> _Work request_
All of the data below should be repeated exactly. Pictures should not be included.

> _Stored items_
▽

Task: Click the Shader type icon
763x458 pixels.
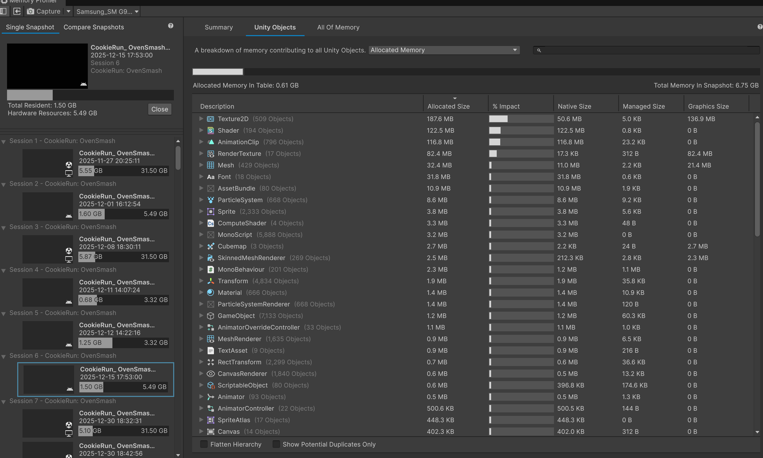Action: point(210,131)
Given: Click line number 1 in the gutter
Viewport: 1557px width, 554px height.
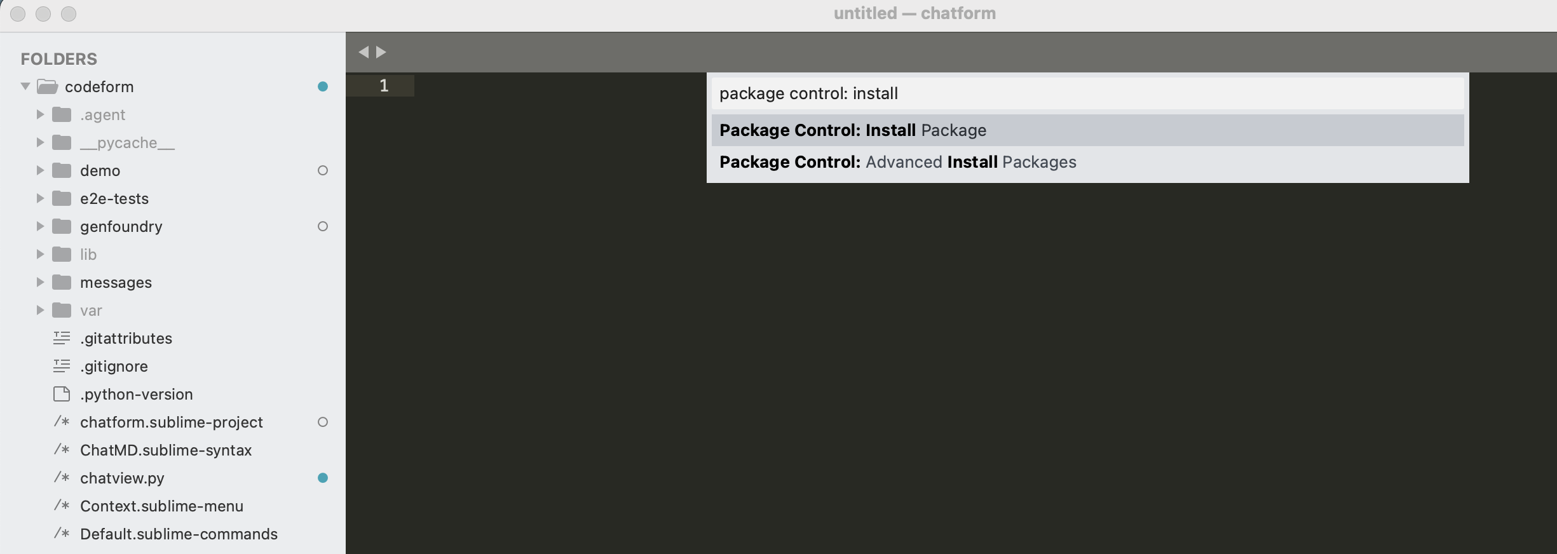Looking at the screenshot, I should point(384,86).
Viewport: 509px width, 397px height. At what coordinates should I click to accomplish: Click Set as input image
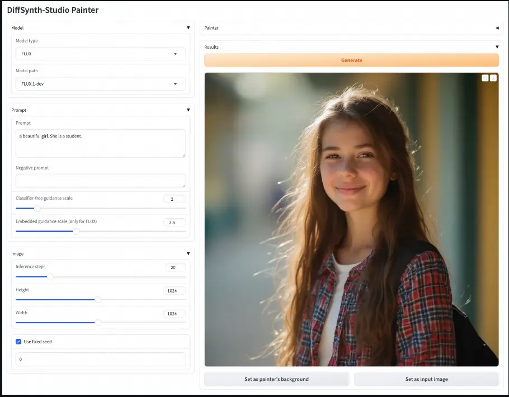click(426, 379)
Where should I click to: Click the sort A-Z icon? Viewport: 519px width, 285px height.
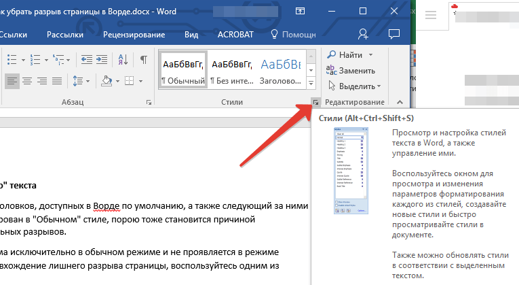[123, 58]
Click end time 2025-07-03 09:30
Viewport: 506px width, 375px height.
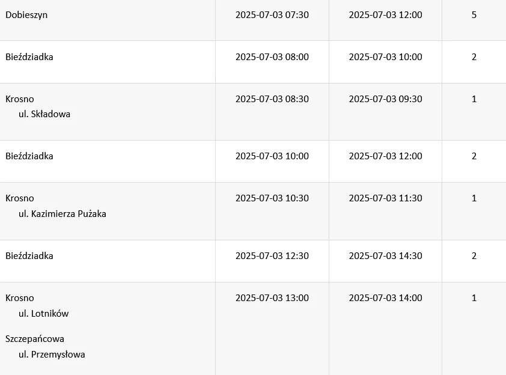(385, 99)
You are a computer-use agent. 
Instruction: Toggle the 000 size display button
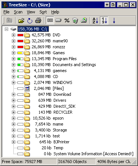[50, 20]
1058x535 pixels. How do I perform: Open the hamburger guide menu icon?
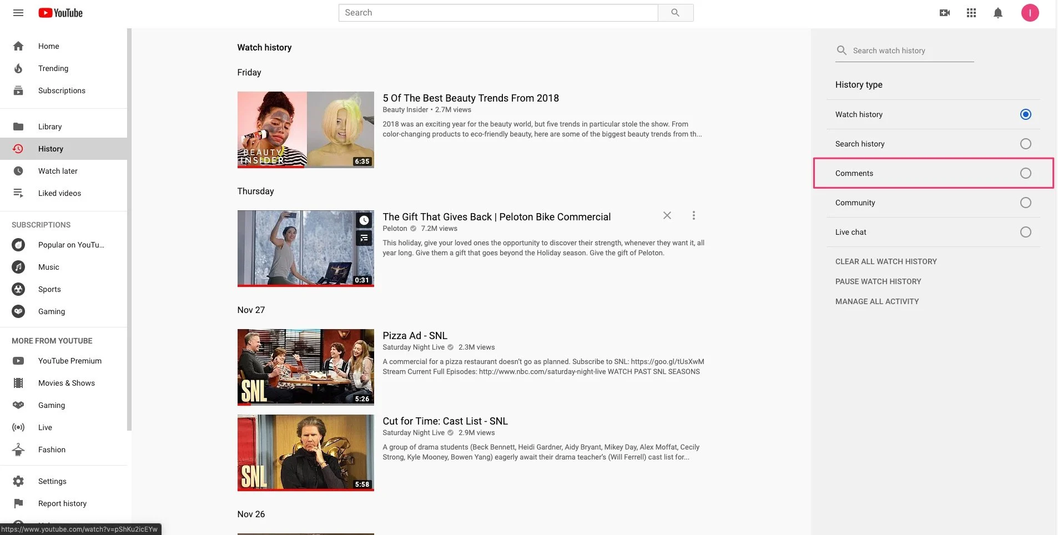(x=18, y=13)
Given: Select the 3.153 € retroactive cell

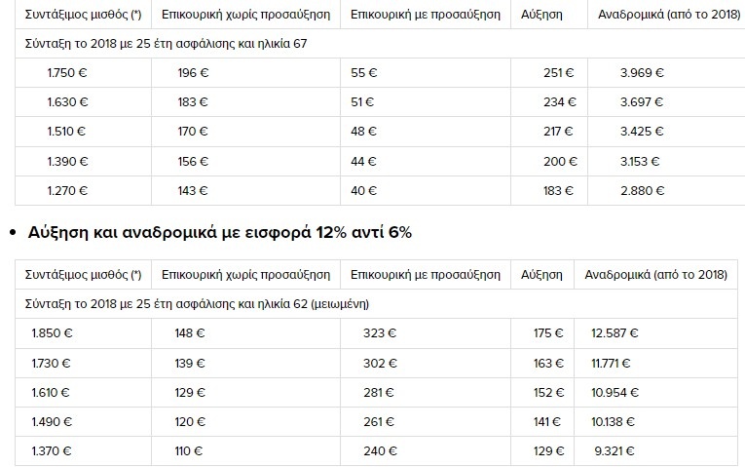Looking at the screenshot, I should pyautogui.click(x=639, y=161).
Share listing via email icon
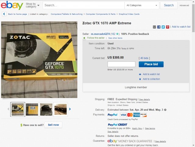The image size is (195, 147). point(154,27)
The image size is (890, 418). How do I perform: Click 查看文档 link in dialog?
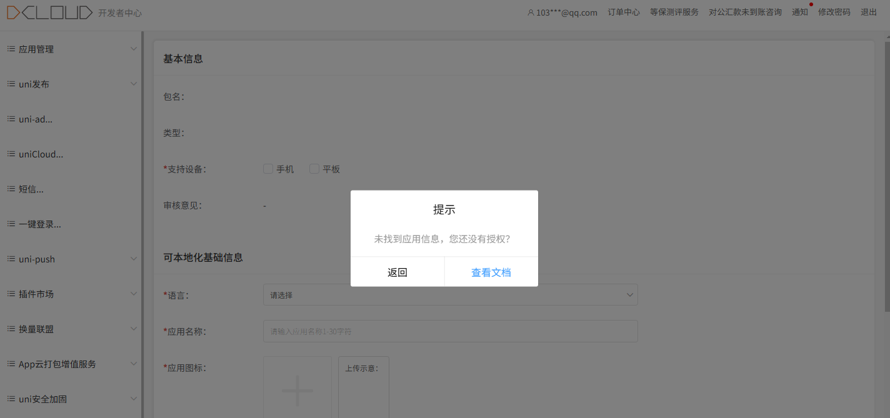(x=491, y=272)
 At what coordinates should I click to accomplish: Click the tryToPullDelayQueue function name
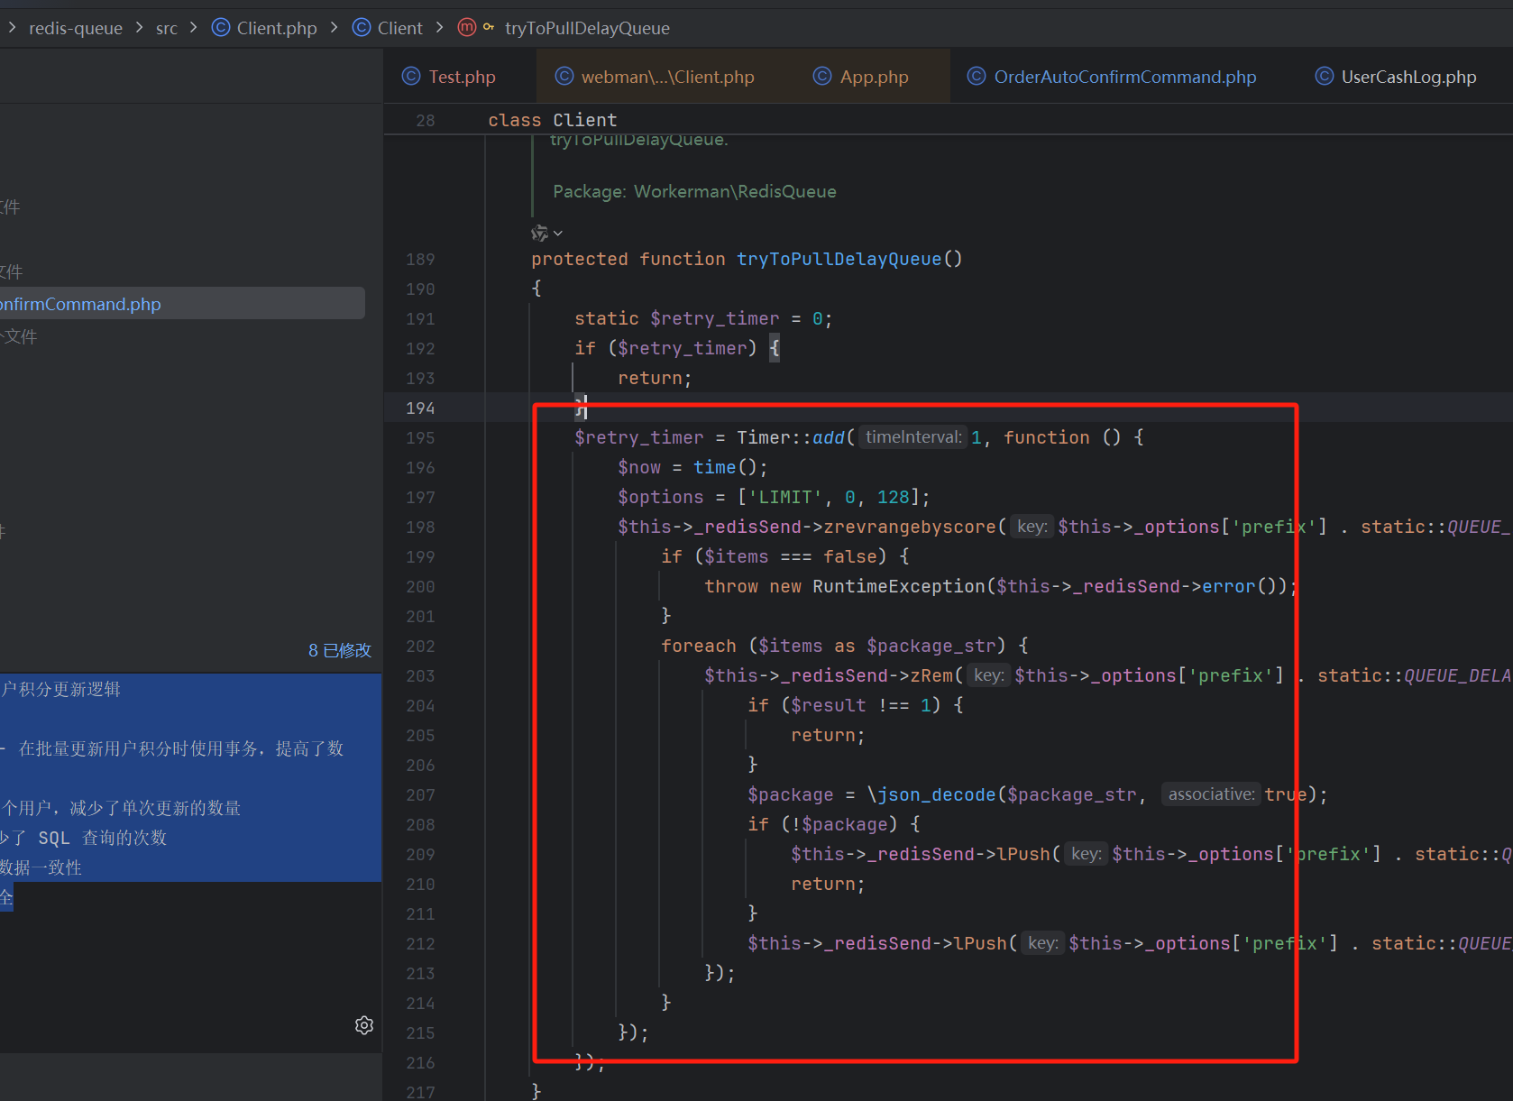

△

> _Response to this exercise_
Task: Click the Shader type icon
763x458 pixels.
Action: point(210,131)
Given: Click line number 1 in the gutter
Viewport: 1557px width, 554px height.
Looking at the screenshot, I should point(384,86).
Viewport: 509px width, 397px height. At what coordinates should I click to accomplish: Click Set as input image
click(426, 379)
Where should I click to: Click the sort A-Z icon? Viewport: 519px width, 285px height.
[123, 58]
Click end time 2025-07-03 09:30
Viewport: 506px width, 375px height.
(385, 99)
You are a computer-use agent. 
Instruction: Toggle the 000 size display button
[50, 20]
1058x535 pixels. How do I perform: Open the hamburger guide menu icon?
(x=18, y=13)
Given: Select the 3.153 € retroactive cell

Looking at the screenshot, I should pyautogui.click(x=639, y=161).
Share listing via email icon
The image size is (195, 147). point(154,27)
The image size is (890, 418). How do I perform: Click 查看文档 link in dialog?
(x=491, y=272)
 At what coordinates should I click to accomplish: Click the tryToPullDelayQueue function name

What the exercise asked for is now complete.